Sodium butyrate inhibits colitis-associated colorectal cancer through preventing the gut microbiota dysbiosis and reducing the expression of NLRP3 and IL-1β

[Display omitted] •Sodium butyrate (NaB) ameliorated colitis and colitis associated cancer induced by AOM/DSS in mice.•NaB attenuated colon inflammation induced by AOM/DSS through inhibiting NLRP3 inflammasome.•NaB protected mice from AOM/DSS-induced CAC by improving colon inflammation and regulating gut microbiota dysbiosis. Sodium butyrate (NaB) is a by-product of dietary fiber that has an anti-tumor effect on colorectal cancer (CRC).

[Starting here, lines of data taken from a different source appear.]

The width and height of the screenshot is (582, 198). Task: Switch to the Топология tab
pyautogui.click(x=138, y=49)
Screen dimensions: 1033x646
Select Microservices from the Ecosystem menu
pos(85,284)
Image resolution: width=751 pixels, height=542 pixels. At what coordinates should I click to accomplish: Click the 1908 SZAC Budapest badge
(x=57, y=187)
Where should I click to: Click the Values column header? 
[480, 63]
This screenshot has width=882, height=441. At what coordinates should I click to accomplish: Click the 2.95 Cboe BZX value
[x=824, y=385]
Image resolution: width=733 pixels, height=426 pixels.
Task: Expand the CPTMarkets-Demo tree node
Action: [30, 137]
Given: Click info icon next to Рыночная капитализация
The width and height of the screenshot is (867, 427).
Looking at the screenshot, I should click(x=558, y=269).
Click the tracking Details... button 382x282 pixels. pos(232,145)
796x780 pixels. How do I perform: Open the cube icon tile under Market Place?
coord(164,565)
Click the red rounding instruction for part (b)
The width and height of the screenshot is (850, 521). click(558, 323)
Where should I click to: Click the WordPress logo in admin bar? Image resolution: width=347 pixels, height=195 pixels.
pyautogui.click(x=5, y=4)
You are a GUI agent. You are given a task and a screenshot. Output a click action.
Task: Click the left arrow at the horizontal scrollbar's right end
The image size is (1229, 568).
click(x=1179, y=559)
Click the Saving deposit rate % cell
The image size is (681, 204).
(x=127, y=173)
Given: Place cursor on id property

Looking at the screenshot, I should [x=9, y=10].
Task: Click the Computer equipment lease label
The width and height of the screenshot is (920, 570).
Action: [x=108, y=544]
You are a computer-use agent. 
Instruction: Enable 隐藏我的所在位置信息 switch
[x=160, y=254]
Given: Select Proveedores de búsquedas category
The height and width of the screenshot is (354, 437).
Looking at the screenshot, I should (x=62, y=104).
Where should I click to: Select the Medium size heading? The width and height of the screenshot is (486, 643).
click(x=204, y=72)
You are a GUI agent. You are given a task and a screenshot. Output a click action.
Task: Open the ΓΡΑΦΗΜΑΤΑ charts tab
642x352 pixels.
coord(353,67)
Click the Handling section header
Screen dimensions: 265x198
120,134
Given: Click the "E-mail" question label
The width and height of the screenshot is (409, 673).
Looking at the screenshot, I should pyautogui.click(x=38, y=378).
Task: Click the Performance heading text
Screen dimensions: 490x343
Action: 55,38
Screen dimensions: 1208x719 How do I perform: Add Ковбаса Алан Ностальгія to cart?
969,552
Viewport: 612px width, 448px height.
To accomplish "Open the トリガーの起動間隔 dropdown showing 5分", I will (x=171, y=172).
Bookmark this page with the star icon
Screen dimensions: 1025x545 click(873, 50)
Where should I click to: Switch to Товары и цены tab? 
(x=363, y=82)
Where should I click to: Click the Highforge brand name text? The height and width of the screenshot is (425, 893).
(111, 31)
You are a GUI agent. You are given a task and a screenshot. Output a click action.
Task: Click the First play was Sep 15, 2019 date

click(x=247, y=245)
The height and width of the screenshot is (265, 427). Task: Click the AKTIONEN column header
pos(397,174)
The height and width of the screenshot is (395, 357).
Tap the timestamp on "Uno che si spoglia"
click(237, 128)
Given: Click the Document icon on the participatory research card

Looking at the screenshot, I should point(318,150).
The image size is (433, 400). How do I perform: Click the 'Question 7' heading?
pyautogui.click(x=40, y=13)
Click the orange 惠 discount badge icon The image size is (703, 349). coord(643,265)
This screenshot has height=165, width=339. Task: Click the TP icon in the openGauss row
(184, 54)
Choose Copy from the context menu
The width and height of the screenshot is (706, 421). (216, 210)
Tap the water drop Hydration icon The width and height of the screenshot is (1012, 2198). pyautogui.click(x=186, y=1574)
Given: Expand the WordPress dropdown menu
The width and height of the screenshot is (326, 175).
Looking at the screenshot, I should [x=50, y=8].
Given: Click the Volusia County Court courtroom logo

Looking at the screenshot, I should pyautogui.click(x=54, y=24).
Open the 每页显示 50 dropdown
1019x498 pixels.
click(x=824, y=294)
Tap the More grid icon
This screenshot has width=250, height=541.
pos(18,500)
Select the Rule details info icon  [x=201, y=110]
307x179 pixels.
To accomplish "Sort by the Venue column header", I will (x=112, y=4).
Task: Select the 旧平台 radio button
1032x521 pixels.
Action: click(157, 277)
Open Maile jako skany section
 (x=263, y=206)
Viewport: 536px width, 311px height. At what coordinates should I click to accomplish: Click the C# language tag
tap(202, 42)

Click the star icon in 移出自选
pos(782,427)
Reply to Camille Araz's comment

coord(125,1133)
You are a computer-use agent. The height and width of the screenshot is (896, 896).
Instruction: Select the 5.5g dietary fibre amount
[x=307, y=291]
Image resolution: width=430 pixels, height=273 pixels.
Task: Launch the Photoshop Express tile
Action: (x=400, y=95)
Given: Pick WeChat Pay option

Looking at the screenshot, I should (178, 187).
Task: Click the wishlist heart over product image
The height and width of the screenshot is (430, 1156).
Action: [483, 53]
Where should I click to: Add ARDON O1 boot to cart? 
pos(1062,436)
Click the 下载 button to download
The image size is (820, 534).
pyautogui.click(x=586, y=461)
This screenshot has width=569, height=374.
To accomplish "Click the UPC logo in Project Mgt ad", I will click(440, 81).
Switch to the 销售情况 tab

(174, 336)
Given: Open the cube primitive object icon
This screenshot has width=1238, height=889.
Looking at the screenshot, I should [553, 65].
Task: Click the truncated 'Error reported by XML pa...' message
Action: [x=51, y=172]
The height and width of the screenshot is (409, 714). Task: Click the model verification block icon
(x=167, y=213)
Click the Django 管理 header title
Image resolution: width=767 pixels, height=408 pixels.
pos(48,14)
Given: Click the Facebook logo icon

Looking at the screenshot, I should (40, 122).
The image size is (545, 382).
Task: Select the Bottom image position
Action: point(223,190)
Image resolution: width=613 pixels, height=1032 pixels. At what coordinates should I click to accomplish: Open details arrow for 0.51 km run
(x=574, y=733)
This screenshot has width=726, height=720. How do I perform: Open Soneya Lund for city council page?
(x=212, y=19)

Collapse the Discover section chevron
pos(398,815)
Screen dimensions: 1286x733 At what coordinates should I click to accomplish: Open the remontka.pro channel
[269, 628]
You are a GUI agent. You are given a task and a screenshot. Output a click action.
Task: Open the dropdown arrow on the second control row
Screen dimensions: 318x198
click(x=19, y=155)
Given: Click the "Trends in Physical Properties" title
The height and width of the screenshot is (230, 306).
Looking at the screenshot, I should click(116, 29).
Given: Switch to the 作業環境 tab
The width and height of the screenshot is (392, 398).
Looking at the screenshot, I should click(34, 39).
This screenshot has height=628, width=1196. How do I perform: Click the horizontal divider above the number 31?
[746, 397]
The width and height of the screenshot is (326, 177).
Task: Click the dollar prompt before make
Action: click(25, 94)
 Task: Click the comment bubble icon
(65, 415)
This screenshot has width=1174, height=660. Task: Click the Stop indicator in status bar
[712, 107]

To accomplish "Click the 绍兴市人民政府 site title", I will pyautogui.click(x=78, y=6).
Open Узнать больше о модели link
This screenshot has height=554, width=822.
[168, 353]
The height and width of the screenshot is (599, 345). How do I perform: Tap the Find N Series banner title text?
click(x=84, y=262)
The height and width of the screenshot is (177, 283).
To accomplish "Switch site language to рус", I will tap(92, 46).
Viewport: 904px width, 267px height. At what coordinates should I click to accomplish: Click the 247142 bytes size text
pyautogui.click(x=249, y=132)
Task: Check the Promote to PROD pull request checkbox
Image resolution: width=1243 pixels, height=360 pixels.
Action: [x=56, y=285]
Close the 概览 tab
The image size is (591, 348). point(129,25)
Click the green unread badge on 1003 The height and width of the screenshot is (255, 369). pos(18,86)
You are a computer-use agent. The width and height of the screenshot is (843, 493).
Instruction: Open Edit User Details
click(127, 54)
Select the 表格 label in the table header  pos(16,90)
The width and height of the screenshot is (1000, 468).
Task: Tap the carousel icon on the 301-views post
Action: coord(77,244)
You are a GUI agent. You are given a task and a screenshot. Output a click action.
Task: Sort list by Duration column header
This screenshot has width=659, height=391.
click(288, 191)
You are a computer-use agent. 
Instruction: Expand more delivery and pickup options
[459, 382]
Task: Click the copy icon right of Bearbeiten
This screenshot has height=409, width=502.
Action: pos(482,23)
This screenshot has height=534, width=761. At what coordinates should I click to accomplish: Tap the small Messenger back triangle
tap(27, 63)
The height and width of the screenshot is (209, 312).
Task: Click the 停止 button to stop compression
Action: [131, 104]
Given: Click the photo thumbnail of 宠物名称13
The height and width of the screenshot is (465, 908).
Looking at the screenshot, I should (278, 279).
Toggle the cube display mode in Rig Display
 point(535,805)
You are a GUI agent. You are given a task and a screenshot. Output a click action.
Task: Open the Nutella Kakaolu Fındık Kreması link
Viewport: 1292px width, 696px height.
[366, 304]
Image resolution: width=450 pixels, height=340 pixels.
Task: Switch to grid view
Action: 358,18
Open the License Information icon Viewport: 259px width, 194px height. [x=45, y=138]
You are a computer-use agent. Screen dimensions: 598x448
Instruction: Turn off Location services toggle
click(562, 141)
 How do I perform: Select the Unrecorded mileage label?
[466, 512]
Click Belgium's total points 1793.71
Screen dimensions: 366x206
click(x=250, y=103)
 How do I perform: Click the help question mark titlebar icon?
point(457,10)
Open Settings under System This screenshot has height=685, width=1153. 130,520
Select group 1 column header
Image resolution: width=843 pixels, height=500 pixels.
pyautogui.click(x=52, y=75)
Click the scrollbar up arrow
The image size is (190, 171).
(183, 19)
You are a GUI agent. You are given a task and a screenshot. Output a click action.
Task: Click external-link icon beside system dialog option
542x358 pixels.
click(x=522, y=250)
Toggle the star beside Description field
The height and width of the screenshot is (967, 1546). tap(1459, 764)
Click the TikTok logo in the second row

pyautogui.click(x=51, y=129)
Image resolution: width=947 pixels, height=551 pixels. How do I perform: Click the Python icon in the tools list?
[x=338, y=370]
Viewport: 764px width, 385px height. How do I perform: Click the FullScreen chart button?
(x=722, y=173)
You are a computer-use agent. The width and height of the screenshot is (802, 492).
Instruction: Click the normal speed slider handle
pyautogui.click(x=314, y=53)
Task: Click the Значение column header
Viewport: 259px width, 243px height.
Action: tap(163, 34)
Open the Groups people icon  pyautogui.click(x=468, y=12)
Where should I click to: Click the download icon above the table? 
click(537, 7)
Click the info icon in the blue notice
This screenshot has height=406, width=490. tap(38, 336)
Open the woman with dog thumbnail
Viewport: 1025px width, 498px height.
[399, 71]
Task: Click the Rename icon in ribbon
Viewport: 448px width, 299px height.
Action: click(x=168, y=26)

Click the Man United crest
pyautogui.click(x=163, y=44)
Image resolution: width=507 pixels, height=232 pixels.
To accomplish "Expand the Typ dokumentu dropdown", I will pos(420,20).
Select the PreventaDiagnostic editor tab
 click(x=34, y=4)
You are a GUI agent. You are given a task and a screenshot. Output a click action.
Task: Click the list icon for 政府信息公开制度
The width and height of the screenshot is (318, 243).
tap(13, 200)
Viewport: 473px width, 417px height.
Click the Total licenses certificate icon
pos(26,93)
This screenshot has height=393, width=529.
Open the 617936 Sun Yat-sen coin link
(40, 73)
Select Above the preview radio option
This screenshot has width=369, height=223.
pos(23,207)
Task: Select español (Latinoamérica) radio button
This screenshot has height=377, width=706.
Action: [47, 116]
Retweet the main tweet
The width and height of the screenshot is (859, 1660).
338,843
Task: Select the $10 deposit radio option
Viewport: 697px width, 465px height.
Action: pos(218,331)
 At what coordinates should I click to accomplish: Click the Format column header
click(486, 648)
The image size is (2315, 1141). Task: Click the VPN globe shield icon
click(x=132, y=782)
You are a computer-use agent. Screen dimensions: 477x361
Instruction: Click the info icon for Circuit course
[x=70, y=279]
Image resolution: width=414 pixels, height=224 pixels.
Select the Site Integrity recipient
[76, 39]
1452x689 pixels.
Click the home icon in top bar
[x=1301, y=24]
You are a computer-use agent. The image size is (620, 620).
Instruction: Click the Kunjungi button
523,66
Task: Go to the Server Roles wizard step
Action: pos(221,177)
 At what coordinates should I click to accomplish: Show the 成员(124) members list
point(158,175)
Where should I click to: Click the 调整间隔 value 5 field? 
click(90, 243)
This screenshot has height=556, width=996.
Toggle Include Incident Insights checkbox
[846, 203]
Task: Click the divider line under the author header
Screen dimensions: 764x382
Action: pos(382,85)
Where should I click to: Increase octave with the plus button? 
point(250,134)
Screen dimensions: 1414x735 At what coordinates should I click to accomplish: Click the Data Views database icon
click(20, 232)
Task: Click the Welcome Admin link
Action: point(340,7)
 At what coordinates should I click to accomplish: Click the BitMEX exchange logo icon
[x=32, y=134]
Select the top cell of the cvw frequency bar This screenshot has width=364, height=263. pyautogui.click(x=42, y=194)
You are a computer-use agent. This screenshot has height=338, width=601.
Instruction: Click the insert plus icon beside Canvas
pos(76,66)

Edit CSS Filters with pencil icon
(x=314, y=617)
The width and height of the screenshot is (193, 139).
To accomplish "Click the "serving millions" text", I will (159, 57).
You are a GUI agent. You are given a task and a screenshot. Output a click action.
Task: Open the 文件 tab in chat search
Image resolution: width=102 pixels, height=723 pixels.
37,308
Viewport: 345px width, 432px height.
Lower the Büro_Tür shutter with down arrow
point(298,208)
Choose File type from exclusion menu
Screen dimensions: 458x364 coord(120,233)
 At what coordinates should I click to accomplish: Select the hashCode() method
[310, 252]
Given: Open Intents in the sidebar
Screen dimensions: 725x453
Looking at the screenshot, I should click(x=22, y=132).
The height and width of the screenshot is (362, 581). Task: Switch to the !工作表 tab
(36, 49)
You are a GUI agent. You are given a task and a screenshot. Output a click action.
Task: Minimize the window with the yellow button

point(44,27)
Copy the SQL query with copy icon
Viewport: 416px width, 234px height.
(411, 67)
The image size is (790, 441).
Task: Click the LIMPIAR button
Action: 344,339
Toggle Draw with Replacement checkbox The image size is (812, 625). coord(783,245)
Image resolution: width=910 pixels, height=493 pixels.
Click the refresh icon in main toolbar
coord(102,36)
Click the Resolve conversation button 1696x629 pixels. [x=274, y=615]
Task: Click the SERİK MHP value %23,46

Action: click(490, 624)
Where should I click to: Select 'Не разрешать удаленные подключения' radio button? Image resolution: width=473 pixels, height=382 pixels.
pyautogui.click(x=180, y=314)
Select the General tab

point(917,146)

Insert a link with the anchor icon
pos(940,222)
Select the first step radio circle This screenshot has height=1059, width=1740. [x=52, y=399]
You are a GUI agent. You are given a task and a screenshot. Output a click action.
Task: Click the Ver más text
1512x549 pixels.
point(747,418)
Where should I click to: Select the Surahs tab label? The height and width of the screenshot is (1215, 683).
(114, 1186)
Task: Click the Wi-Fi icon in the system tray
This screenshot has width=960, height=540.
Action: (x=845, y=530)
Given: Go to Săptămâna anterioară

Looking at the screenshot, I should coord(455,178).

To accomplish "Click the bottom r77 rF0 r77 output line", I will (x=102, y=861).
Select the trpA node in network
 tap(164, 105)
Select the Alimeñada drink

The aim of this study was to explore the effect of NaB on tumor and colitis using a colitis-associated colorectal cancer (CAC) model. CAC model was induced in mice by administration of azoxymethane (AOM) and dextran sulfate sodium salt (DSS). 0.1 M NaB in drinking water, or intraperitoneal injection of NaB (1 g/kg body weight) was given during the study period. NLRP3 inflammasome-related molecules were detected. The composition and taxonomy of colorectal microbiota were analyzed. NaB increased spleen index decreased by AOM/DSS. NaB attenuated tumors by reducing tumor load and tumor size in AOM/DSS-induced mice. NaB protected mice from CAC by improving colitis and inhibiting expression of NLRP3 and IL-1β. NaB regulated gut microbiota dysbiosis induced by AOM/DSS. In conclusion, NaB inhibited CAC by ameliorating the gut microbiota dysbiosis and inhibiting colitis.